What a difference a day makes—or in our case, 3 weeks!
I apologize in advance for not keeping you posted with the goings on of Timberwind, but it has been absolutely crazy here. My own arrival in Belfast on June 13th was a whirlwind of activity as we were to be heading out for out first actual sail that afternoon. Friends and family all hopped aboard and hauled sail out into Belfast Bay. The wind and weather were absolute perfection, and the sun kept us warm through the breeze on the water. Admittedly, it took a lot of restraint to not head north to Castine or further east to Buck’s Harbor-- as good as the weather was-- but with Captain Jon Finger and several of the J&E Riggin crew aboard giving us a hand, we had to remember that they had their own boarding schedule to keep!

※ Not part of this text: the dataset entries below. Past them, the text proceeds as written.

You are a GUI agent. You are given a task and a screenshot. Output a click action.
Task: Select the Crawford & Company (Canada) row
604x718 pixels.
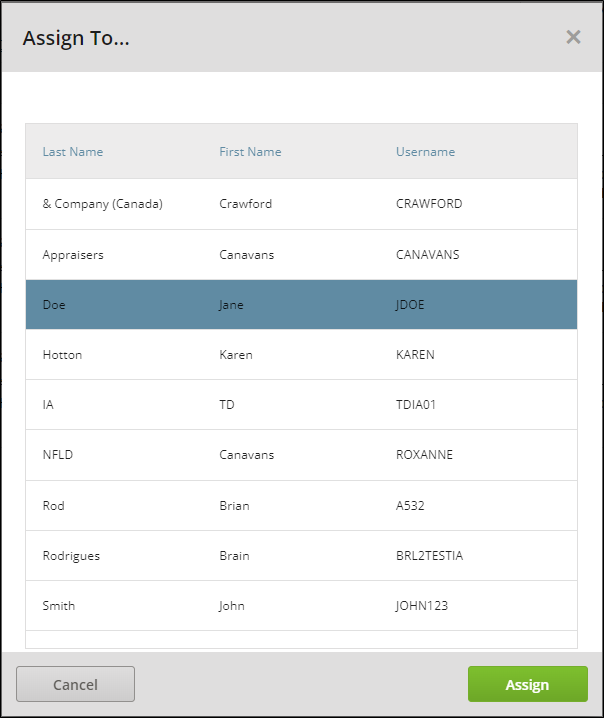tap(301, 204)
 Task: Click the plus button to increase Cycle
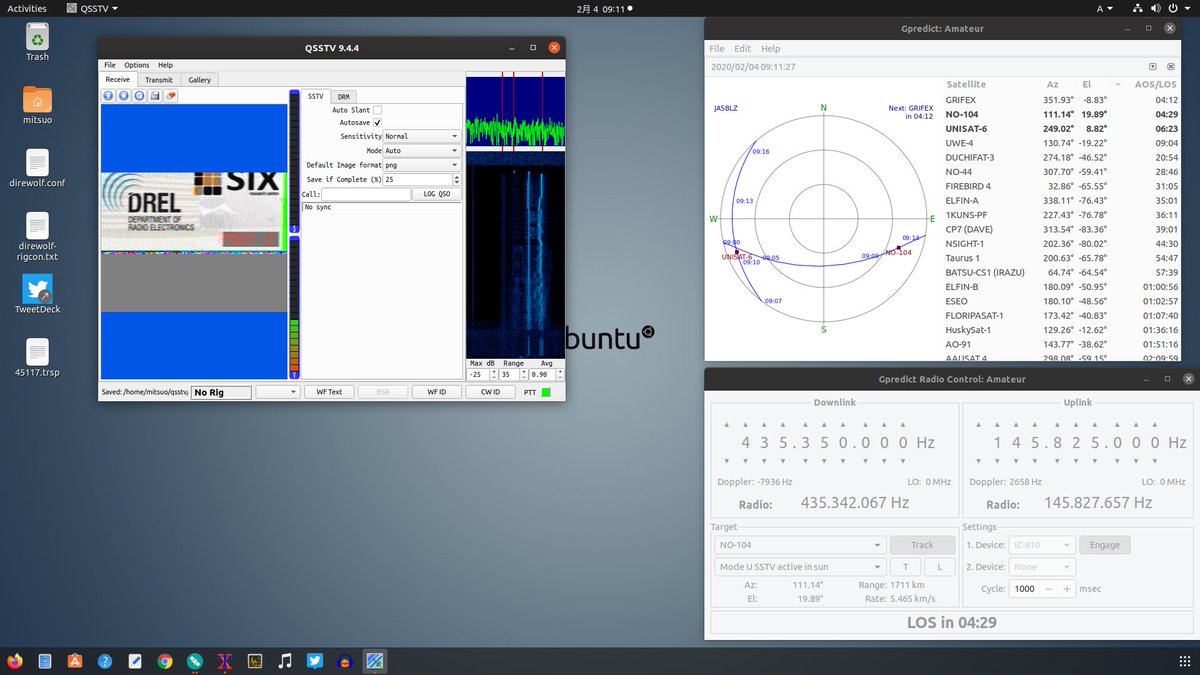coord(1067,589)

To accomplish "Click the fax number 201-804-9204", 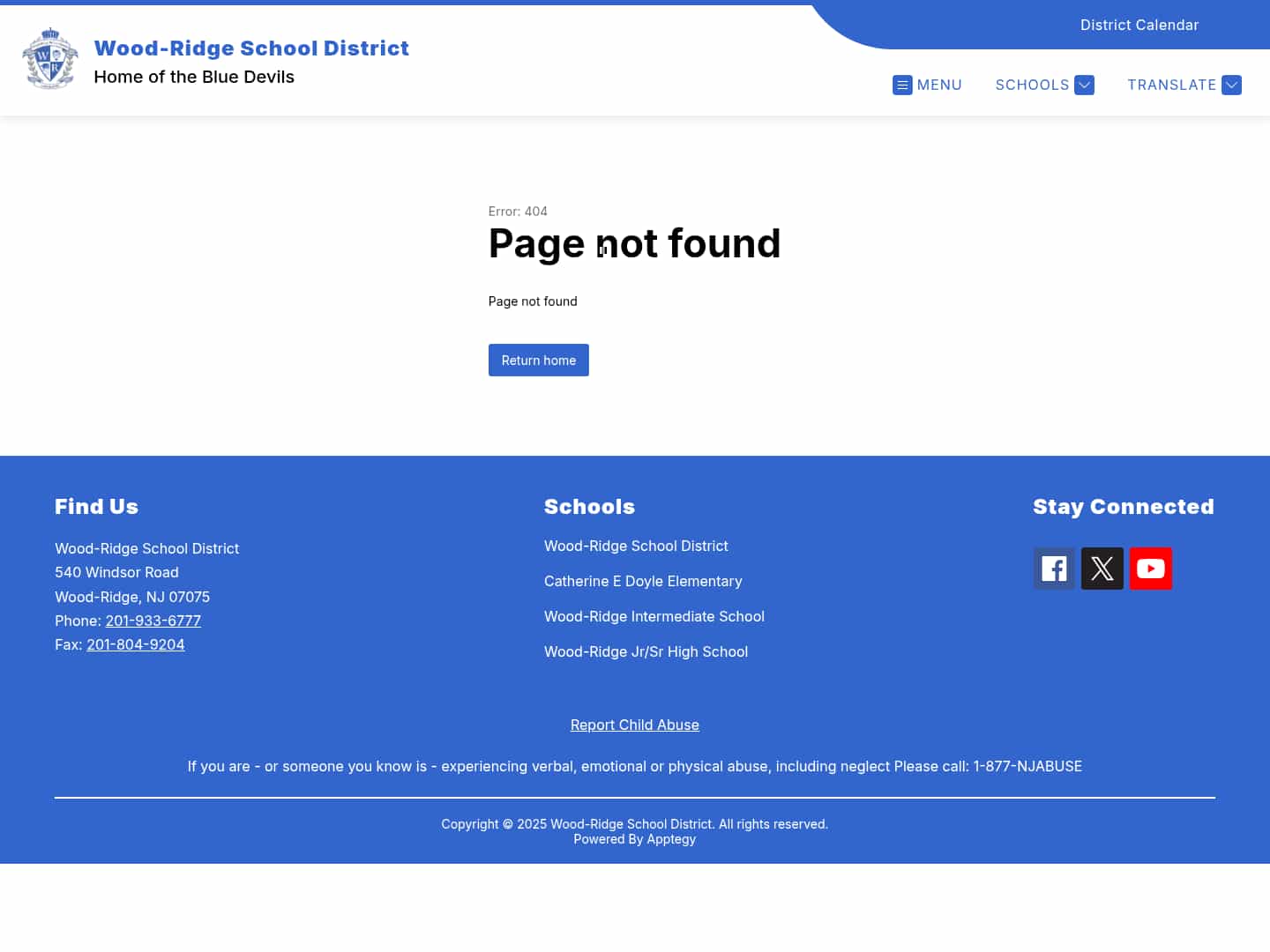I will 136,644.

Back at the dock, there was no lack of things to do. We thanked our friends as they headed back to their jobs, and we got to work as our COI inspection from the USCG was on the quickly approaching Tuesday (the 16th). While Ben was below working on electrical systems and high water alarms, Mouse finished up the rigging needs aloft. Megan, Liz, and I were all spreading paint across sanded and primed surfaces, and Cap was driving hither, thither, and yon, picking up all the materials we needed. Thankfully, the weather was in our favor as we got it all done. A few late nights and long discussions (and a very stubborn running light) later, the crew of Maine DaySail were ready for the boys in blue.

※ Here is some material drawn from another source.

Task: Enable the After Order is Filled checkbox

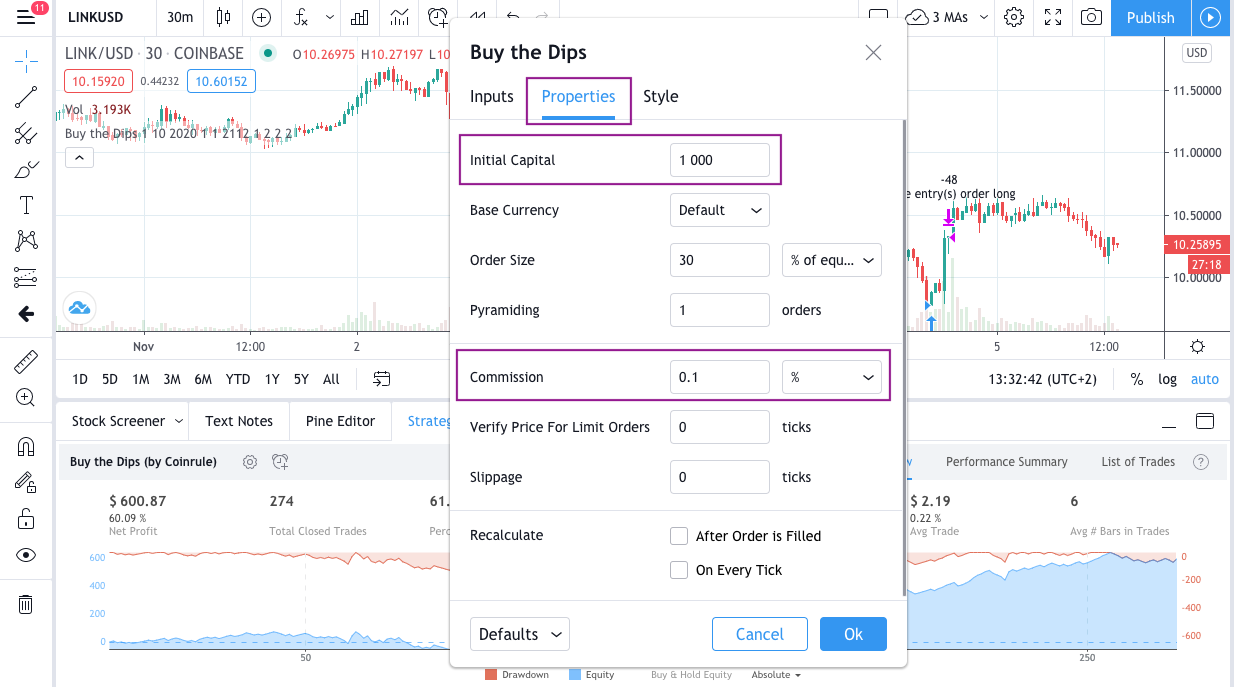Action: pos(679,535)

A drizzly and chilly morning greeted us Tuesday, and we all donned our foul-weather gear as we awaited the USCG. The three men arrived at 9AM, and we crew sat and listened as they conferred with Captain Meadows over paperwork, lifejackets, and bulkheads. Did we get everything done? I wondered. By lunch, we had a fairly short list of things to do (mostly with labeling hatches and heads), and we were feeling pretty confident about our afternoon test out on the water. Fore and staysail raised, we bumped along into the foggy mist with our trusty yawl boat pushing us through the channel. As soon as we cleared the last mooring, I turned back to Cap only to see Oscar (our friendly, neighborhood mannequin) being tossed over by Jim the Coastie.

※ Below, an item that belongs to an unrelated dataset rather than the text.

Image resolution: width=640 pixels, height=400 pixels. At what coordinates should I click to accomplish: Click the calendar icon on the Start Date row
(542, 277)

“Man overboard!” he yelled.
Springing into action, we had Oscar retrieved and back into the boat in under 5 minutes! We went through fire and abandon ship drills, talked about extinguishers and all the procedures. Around 4PM, we made it back to our dock with a USCG seal of approval on our COI!! With only a couple things to label and adjust and a week to get them done, we finished our Tuesday with sleepy smiles of relief. Grateful for the next day to rest, we all headed home from a very productive day.